The ankle injury Van der Merwe sustained in late 2007 forced him out of selection for the national team for the entirety of 2008. However, Van der Merwe made his return earning his eighth cap for Canada in a loss versus Ireland on 23 May 2009. The following week the Canadians hosted Wales with Van der Merwe being switched from his familiar back-three role to starting at outside centre. The Canadians put in a worthy effort but eventually dropped the match 32–23. The 2009 Churchill Cup saw Van der Merwe maintain his role in the centres as well as his ability to score. Van der Merwe touched down in the win versus Georgia and also notched two more tries plus a conversion in Canada's final match of the tournament against the Argentina Jaguars, a match Canada lost 44–29. A busy year climaxed with a home and away series with traditional rivals the United States. The two legged playoff between the US and Canada acted as the North American Qualification Playoff for the 2011 Rugby World Cup. The winner by aggregate points would qualify for the 2011 Rugby World Cup as Americas 1. In the first match, taking place in Charleston, South Carolina on 4 July, Van der Merwe again started at outside centre. In a hot and error filled afternoon for both sides, the United States edged the Canadians winning the match by six points, 12–6. One week later these sides met again in Edmonton, Alberta. The first half saw USA outside centre Paul Emerick receive a red card for kicking Van der Merwe who had been grounded after making a tackle. Van der Merwe continued on in the game notching one of six tries scored by the Canadians. Canada won the match 41–18 as well as being awarded qualification to the 2011 Rugby World Cup by winning the series on aggregate, 47–30.

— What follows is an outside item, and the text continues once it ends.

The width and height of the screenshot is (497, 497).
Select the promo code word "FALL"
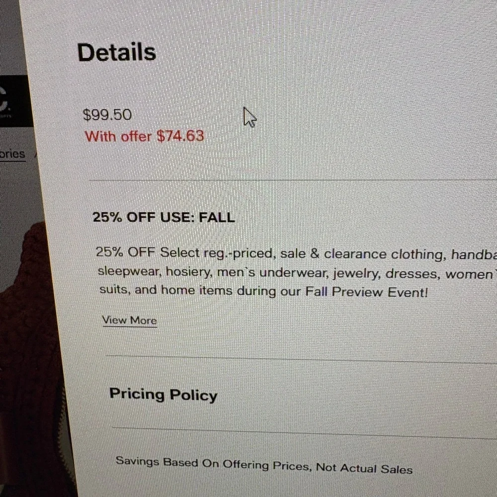point(217,218)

The following summer, Van der Merwe was again in the Canadian selection for the 2010 Churchill Cup. Canada began pool play with a win against Uruguay with Van der Merwe picking up two tries in the second half of the match. Canada reached the Churchill Cup final for the first time after a hard-fought and historical 33–27 win against France A. Van der Merwe once again started at outside centre for the Canadians, however, their efforts were not enough as they lost the final to England Saxons 38–18.

Van der Merwe retired from international rugby following the 2019 Rugby World Cup.